TASK INSTRUCTIONS: Output the material exactly, keeping every line intact.

--- --- ---

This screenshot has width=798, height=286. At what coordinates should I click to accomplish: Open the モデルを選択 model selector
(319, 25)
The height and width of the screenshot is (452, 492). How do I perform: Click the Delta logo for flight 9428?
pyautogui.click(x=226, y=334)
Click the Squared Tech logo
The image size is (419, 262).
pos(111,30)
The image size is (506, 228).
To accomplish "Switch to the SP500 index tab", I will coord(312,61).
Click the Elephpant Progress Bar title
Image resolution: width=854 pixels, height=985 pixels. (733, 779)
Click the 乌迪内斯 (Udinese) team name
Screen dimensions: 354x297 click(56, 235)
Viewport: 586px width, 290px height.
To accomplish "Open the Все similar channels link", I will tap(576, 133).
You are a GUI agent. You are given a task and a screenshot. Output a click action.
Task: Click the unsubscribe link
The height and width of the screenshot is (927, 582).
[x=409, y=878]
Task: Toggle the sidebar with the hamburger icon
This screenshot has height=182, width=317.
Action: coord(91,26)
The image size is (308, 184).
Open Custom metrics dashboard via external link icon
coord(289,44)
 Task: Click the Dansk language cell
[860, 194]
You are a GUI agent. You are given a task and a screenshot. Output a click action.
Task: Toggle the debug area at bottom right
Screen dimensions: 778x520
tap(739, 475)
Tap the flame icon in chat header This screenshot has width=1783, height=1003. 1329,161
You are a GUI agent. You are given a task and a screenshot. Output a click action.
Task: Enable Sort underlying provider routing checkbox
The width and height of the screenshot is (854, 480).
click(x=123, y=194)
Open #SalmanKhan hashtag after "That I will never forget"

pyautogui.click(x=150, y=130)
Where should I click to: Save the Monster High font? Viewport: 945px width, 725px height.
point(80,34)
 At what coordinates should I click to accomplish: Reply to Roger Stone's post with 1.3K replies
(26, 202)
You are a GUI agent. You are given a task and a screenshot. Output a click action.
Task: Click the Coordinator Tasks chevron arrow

--- --- ---

TASK RESULT:
This screenshot has width=798, height=286. At what coordinates should I click to accomplish: Open the モデルを選択 model selector
(319, 25)
The height and width of the screenshot is (452, 492). How do I perform: Click the Delta logo for flight 9428?
pyautogui.click(x=226, y=334)
Click the Squared Tech logo
The image size is (419, 262).
pos(111,30)
The image size is (506, 228).
To accomplish "Switch to the SP500 index tab", I will coord(312,61).
Click the Elephpant Progress Bar title
Image resolution: width=854 pixels, height=985 pixels. (733, 779)
Click the 乌迪内斯 (Udinese) team name
Screen dimensions: 354x297 click(56, 235)
Viewport: 586px width, 290px height.
To accomplish "Open the Все similar channels link", I will tap(576, 133).
You are a GUI agent. You are given a task and a screenshot. Output a click action.
Task: Click the unsubscribe link
The height and width of the screenshot is (927, 582).
[x=409, y=878]
Task: Toggle the sidebar with the hamburger icon
This screenshot has height=182, width=317.
Action: coord(91,26)
The image size is (308, 184).
Open Custom metrics dashboard via external link icon
coord(289,44)
 Task: Click the Dansk language cell
[860, 194]
You are a GUI agent. You are given a task and a screenshot. Output a click action.
Task: Toggle the debug area at bottom right
Screen dimensions: 778x520
tap(739, 475)
Tap the flame icon in chat header This screenshot has width=1783, height=1003. 1329,161
You are a GUI agent. You are given a task and a screenshot. Output a click action.
Task: Enable Sort underlying provider routing checkbox
The width and height of the screenshot is (854, 480).
click(x=123, y=194)
Open #SalmanKhan hashtag after "That I will never forget"

pyautogui.click(x=150, y=130)
Where should I click to: Save the Monster High font? Viewport: 945px width, 725px height.
point(80,34)
 At what coordinates should I click to accomplish: Reply to Roger Stone's post with 1.3K replies
(26, 202)
You are a GUI agent. You are given a task and a screenshot. Output a click action.
Task: Click the Coordinator Tasks chevron arrow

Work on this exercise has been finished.